### TASK DETAILS
Copy the material from its start through the line containing "will [x=1064, y=514].", inclusive, replacing "GUI agent" with "screen assistant" and leaving everything else unchanged.

### DATA FOR PROCESSING
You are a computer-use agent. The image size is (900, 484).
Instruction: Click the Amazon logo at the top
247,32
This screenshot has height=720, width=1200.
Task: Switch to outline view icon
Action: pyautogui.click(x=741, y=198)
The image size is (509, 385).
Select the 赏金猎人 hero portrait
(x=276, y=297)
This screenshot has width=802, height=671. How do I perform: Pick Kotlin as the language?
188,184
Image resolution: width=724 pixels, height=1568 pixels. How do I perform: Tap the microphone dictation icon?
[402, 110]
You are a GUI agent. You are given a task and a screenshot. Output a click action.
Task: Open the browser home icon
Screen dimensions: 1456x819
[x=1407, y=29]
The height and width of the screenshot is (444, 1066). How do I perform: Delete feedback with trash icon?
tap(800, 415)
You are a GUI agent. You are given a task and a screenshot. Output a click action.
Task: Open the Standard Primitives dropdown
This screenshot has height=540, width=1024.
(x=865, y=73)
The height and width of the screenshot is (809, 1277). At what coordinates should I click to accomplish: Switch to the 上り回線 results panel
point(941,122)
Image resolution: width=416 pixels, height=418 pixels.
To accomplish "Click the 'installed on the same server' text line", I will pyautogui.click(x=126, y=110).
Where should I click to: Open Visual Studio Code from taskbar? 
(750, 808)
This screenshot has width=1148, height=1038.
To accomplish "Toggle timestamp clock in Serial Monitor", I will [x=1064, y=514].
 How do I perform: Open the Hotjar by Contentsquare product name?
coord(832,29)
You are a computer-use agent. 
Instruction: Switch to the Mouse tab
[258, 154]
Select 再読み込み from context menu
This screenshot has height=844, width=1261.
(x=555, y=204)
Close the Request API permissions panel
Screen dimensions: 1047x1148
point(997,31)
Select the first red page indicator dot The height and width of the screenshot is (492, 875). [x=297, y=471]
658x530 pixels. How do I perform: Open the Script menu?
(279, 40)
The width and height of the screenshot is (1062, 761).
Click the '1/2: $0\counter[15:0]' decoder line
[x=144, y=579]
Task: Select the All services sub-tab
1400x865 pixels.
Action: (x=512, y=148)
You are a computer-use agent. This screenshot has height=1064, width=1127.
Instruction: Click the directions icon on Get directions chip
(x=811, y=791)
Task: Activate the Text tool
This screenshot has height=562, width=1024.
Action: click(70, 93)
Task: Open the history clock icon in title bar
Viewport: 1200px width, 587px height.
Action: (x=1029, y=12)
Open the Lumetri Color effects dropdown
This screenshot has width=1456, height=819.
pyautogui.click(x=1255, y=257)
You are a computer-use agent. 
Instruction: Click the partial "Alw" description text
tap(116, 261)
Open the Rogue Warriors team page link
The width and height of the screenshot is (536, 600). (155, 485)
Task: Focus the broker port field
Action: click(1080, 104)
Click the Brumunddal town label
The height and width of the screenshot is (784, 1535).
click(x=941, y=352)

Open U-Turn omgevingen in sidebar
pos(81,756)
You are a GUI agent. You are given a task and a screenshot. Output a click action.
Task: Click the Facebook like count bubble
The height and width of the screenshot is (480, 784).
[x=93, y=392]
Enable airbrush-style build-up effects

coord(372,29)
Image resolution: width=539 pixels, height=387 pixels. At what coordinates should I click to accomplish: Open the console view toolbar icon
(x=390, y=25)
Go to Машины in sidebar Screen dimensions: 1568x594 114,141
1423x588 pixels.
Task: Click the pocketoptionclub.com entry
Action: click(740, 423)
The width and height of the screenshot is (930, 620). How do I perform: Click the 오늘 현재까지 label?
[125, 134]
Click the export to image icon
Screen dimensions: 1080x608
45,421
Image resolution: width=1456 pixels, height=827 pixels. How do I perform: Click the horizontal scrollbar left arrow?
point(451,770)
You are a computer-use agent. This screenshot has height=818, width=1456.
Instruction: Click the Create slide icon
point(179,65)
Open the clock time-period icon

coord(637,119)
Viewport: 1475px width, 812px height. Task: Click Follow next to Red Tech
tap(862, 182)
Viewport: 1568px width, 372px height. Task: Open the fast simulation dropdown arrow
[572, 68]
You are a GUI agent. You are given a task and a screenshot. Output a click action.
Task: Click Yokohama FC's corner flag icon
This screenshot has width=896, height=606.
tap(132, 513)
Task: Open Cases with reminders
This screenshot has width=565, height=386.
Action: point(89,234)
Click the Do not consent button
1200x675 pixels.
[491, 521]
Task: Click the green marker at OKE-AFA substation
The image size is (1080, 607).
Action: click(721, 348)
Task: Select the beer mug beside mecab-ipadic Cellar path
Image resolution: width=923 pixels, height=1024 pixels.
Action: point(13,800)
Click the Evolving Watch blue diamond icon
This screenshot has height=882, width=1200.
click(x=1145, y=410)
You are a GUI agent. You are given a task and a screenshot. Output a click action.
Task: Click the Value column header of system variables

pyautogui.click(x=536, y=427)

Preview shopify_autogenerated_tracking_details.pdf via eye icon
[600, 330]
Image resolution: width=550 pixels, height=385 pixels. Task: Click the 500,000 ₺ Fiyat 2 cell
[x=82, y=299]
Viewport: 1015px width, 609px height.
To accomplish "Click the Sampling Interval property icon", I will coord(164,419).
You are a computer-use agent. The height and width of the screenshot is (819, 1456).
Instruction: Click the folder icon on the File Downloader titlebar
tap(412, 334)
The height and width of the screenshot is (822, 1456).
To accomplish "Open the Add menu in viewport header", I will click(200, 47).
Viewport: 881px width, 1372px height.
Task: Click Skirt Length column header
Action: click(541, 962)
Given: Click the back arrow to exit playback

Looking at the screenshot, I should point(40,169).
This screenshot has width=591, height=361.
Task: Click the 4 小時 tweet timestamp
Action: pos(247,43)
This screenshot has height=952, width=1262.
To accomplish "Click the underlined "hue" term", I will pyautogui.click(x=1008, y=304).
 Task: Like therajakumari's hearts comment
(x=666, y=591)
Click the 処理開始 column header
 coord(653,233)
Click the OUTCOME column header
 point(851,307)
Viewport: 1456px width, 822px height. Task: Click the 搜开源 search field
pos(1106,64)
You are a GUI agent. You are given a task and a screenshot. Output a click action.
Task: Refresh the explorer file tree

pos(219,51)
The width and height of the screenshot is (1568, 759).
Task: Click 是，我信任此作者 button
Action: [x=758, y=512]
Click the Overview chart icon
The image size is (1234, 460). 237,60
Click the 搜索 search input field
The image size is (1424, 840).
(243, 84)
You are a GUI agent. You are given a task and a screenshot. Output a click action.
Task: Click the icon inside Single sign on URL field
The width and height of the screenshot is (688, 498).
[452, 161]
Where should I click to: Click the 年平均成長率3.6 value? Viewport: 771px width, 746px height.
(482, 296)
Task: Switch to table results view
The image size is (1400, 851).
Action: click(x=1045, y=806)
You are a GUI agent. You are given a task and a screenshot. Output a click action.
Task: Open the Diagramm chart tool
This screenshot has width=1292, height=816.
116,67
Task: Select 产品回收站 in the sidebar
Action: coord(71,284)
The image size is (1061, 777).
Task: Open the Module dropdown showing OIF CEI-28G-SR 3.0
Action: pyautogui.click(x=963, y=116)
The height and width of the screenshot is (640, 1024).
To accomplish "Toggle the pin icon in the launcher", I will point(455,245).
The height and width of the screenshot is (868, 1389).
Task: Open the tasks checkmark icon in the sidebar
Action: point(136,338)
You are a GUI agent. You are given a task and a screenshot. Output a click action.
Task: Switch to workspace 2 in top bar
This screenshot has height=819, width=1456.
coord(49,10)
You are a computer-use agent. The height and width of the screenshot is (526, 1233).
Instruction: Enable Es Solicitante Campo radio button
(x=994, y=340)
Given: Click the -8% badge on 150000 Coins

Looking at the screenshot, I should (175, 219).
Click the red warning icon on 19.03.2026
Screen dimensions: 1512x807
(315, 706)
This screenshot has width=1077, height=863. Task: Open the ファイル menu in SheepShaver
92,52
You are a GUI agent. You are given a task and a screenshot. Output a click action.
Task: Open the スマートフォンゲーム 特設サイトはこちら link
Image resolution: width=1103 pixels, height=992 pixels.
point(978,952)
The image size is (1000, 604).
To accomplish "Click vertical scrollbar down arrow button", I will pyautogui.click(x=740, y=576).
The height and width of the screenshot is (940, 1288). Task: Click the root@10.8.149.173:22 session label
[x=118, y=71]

### IN RESPONSE
You are a computer-use agent. The image size is (900, 484).
Instruction: Click the Amazon logo at the top
247,32
This screenshot has height=720, width=1200.
Task: Switch to outline view icon
Action: pyautogui.click(x=741, y=198)
The image size is (509, 385).
Select the 赏金猎人 hero portrait
(x=276, y=297)
This screenshot has width=802, height=671. How do I perform: Pick Kotlin as the language?
188,184
Image resolution: width=724 pixels, height=1568 pixels. How do I perform: Tap the microphone dictation icon?
[402, 110]
You are a screen assistant. You are given a task and a screenshot. Output a click action.
Task: Open the browser home icon
Screen dimensions: 1456x819
[x=1407, y=29]
The height and width of the screenshot is (444, 1066). How do I perform: Delete feedback with trash icon?
tap(800, 415)
You are a screen assistant. You are given a task and a screenshot. Output a click action.
Task: Open the Standard Primitives dropdown
This screenshot has height=540, width=1024.
(x=865, y=73)
The height and width of the screenshot is (809, 1277). At what coordinates should I click to accomplish: Switch to the 上り回線 results panel
point(941,122)
Image resolution: width=416 pixels, height=418 pixels.
To accomplish "Click the 'installed on the same server' text line", I will pyautogui.click(x=126, y=110).
Where should I click to: Open Visual Studio Code from taskbar? 
(750, 808)
This screenshot has width=1148, height=1038.
To accomplish "Toggle timestamp clock in Serial Monitor", I will [x=1064, y=514].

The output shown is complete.